I would like every record below transcribed exactly as it is.

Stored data
------------------------------------------------------------

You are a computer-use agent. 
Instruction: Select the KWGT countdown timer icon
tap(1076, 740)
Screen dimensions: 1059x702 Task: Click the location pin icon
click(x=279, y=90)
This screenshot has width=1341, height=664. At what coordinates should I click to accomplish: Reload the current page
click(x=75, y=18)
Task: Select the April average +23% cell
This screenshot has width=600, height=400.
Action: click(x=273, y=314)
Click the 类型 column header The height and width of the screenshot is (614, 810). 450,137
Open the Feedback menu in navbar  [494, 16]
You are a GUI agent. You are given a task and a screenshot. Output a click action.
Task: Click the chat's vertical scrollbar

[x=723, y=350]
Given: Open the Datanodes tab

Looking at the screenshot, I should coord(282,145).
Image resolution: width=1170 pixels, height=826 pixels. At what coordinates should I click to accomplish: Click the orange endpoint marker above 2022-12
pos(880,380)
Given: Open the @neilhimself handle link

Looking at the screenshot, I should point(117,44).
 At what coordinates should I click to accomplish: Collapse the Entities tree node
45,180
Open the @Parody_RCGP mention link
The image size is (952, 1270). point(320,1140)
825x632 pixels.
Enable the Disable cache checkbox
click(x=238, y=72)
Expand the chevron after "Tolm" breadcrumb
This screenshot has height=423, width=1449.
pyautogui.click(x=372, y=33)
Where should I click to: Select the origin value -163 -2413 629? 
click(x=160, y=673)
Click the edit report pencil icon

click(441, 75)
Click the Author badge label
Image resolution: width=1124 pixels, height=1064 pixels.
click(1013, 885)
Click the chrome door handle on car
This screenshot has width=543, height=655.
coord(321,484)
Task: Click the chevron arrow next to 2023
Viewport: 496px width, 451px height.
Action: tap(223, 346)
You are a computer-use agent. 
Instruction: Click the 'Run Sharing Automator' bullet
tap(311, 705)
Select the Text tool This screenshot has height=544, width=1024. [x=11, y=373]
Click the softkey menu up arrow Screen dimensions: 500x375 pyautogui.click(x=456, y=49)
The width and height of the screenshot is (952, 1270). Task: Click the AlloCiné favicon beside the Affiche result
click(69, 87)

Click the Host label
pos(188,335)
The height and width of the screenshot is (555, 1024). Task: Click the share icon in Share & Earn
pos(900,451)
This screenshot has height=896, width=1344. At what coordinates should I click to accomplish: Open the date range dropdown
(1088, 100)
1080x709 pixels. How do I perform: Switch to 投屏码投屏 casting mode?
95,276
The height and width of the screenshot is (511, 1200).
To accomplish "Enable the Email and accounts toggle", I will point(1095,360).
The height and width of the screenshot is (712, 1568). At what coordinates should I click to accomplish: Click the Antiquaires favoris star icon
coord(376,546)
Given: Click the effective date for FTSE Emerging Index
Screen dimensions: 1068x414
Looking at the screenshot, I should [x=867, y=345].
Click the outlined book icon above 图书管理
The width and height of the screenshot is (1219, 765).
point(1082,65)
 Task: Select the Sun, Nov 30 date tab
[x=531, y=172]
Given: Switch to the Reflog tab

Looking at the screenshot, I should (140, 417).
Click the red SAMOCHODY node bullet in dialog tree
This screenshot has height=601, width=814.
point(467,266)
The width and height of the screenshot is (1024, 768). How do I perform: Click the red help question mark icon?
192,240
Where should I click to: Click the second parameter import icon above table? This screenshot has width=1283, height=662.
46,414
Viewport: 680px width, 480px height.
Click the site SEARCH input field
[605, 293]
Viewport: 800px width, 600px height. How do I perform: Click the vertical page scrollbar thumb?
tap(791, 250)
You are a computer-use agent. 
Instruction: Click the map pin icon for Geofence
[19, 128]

------------------------------------------------------------

Response below:
You are a computer-use agent. 
Instruction: Select the KWGT countdown timer icon
tap(1076, 740)
Screen dimensions: 1059x702 Task: Click the location pin icon
click(x=279, y=90)
This screenshot has width=1341, height=664. At what coordinates should I click to accomplish: Reload the current page
click(x=75, y=18)
Task: Select the April average +23% cell
This screenshot has width=600, height=400.
Action: click(x=273, y=314)
Click the 类型 column header The height and width of the screenshot is (614, 810). 450,137
Open the Feedback menu in navbar  [494, 16]
You are a GUI agent. You are given a task and a screenshot. Output a click action.
Task: Click the chat's vertical scrollbar

[x=723, y=350]
Given: Open the Datanodes tab

Looking at the screenshot, I should coord(282,145).
Image resolution: width=1170 pixels, height=826 pixels. At what coordinates should I click to accomplish: Click the orange endpoint marker above 2022-12
pos(880,380)
Given: Open the @neilhimself handle link

Looking at the screenshot, I should point(117,44).
 At what coordinates should I click to accomplish: Collapse the Entities tree node
45,180
Open the @Parody_RCGP mention link
The image size is (952, 1270). point(320,1140)
825x632 pixels.
Enable the Disable cache checkbox
click(x=238, y=72)
Expand the chevron after "Tolm" breadcrumb
This screenshot has height=423, width=1449.
pyautogui.click(x=372, y=33)
Where should I click to: Select the origin value -163 -2413 629? 
click(x=160, y=673)
Click the edit report pencil icon

click(441, 75)
Click the Author badge label
Image resolution: width=1124 pixels, height=1064 pixels.
click(1013, 885)
Click the chrome door handle on car
This screenshot has width=543, height=655.
coord(321,484)
Task: Click the chevron arrow next to 2023
Viewport: 496px width, 451px height.
Action: tap(223, 346)
You are a computer-use agent. 
Instruction: Click the 'Run Sharing Automator' bullet
tap(311, 705)
Select the Text tool This screenshot has height=544, width=1024. [x=11, y=373]
Click the softkey menu up arrow Screen dimensions: 500x375 pyautogui.click(x=456, y=49)
The width and height of the screenshot is (952, 1270). Task: Click the AlloCiné favicon beside the Affiche result
click(69, 87)

Click the Host label
pos(188,335)
The height and width of the screenshot is (555, 1024). Task: Click the share icon in Share & Earn
pos(900,451)
This screenshot has height=896, width=1344. At what coordinates should I click to accomplish: Open the date range dropdown
(1088, 100)
1080x709 pixels. How do I perform: Switch to 投屏码投屏 casting mode?
95,276
The height and width of the screenshot is (511, 1200).
To accomplish "Enable the Email and accounts toggle", I will point(1095,360).
The height and width of the screenshot is (712, 1568). At what coordinates should I click to accomplish: Click the Antiquaires favoris star icon
coord(376,546)
Given: Click the effective date for FTSE Emerging Index
Screen dimensions: 1068x414
Looking at the screenshot, I should [x=867, y=345].
Click the outlined book icon above 图书管理
The width and height of the screenshot is (1219, 765).
point(1082,65)
 Task: Select the Sun, Nov 30 date tab
[x=531, y=172]
Given: Switch to the Reflog tab

Looking at the screenshot, I should (140, 417).
Click the red SAMOCHODY node bullet in dialog tree
This screenshot has height=601, width=814.
point(467,266)
The width and height of the screenshot is (1024, 768). How do I perform: Click the red help question mark icon?
192,240
Where should I click to: Click the second parameter import icon above table? This screenshot has width=1283, height=662.
46,414
Viewport: 680px width, 480px height.
Click the site SEARCH input field
[605, 293]
Viewport: 800px width, 600px height. How do I perform: Click the vertical page scrollbar thumb?
tap(791, 250)
You are a computer-use agent. 
Instruction: Click the map pin icon for Geofence
[19, 128]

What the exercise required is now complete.